Jon Gluesenkamp, Senior in Information Technology
Tyler Kalarchian, Senior in Information Technology
Josef Rainer, Senior in Information Technology
Connor Widergren, Junior in Information Technology

Project Oversight

School: College of Communication and Information > School of Information

Faculty Oversight: Ebe Randeree

Course Oversight: LIS4785


We have developed the concepts, services, and wireframes for an iOS application which allows users to meet with doctors using video or text, with the purpose of saving time in determining if an in-person doctor's visit is needed.

Our team has created first-draft wire-frames for outlining the functions, processes, and best practices for a remote check-up/routine appointment service. The primary objective of the service is to save time, money, and overall patient satisfaction & convenience. iVisit will function as a scheduling and meeting environment for patients and physicians so that they can quickly and easily perform routine check-ups and other minor appointments (e.g. checking on a cold, physicals, a sore throat, etc). It should be noted that iVisit is not at all designed to replace the traditional doctor-to-patient relationship. The system will ideally include peripheral tools that the patient will use to provide physicians preliminary data prior to each appointment.

--Problem statement--
During an average doctors visit you go to the office and enter the waiting room. Once in the office you are greeted by a nurse behind a glass windows where she forces you to fill out a form. Now the true test begins as you must wait in a small room filled with other sick people, babies, probably a weird smell, and annoying florescent lighting that is definitely not helping your nausea. Finally, after waiting for what seems like a lifetime, the nurse calls you into the back room, but not to see the doctor--now you have some basic health checks to do (height, weight, eye test, asking questions). Once the nurse is done with you, you then find yourself in another small room--this time with a bed covered by paper sheets. After another fifteen minutes of waiting, the doctor enters and introduces himself to you, and potentially does not remember who you are despite him being your primary physician. After about a short discussion with the doctor, your ailment is diagnosed as "acute Irritable Bowel Syndrome", and he recommends over the counter antacids. As you are about to leave, the nurse at the glass window stops you and asks for money. You look at your watch and find out 3 hours of your life was wasted just for some simple advice. With the help of technology, doctor visits like this one can become a thing of the past, or at least far more seldom. iVisit is our group’s solution to this common issue.

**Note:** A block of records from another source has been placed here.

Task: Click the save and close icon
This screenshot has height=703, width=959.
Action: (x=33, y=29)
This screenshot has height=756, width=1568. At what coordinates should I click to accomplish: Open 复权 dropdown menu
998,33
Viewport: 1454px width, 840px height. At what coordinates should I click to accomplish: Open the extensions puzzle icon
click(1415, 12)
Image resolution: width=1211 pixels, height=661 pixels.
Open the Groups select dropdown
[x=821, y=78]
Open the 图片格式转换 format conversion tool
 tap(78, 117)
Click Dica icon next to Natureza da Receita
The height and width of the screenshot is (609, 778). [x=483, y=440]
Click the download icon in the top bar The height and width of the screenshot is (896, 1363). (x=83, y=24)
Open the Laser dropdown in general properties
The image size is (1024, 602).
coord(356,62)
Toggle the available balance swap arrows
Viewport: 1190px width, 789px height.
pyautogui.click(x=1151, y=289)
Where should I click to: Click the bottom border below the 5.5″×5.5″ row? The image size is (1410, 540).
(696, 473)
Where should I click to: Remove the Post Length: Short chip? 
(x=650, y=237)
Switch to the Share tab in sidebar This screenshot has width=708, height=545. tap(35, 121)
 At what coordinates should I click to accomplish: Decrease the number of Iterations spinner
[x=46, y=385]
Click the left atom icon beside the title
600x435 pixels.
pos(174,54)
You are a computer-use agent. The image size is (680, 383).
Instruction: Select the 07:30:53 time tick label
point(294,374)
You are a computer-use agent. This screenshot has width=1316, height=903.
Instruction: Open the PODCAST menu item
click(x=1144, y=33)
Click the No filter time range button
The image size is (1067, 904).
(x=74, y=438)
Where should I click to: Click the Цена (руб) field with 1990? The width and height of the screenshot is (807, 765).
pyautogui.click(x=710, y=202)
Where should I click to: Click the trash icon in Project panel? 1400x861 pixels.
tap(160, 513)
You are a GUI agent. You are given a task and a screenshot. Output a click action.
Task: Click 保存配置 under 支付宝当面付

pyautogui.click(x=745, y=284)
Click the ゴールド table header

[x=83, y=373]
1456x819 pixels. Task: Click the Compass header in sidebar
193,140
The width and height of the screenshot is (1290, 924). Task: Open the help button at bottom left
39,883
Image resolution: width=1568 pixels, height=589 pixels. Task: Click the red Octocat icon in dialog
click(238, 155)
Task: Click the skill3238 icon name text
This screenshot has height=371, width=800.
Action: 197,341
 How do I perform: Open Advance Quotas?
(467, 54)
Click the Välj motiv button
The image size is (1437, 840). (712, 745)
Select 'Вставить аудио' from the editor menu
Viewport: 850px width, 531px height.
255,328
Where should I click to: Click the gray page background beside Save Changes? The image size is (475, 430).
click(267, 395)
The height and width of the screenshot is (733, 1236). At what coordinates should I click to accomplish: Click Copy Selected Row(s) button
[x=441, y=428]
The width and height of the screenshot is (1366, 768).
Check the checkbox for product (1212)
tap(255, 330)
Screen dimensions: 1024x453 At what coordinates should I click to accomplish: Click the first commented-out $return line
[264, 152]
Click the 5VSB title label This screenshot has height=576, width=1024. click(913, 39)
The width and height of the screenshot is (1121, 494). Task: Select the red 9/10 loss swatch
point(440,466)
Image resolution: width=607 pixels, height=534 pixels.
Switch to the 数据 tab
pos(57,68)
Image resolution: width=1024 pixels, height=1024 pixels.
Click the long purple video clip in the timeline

--Evidence to support the problem--
Older data shows that 900 million doctor visits take place in the United States each year. Several studies show that up to 50% of that 900 million could be performed remotely. On top of that, according to a 2008 National Ambulatory Medical Care Survey, 30% of the 900 million were unnecessary visits that never had to happen. The fact that potentially 50 percent (450 million) of all doctor's visits are unnecessary indicates that a huge market is available for this service. Targeting this market provides benefits on at least two dimensions:
1) With Remote check up tools patients can be diagnosed in minutes - significantly reducing the large number of unnecessary visits.
2) With less patients visiting the office, those who are more sick will have shorter wait times and better care at the doctor's office.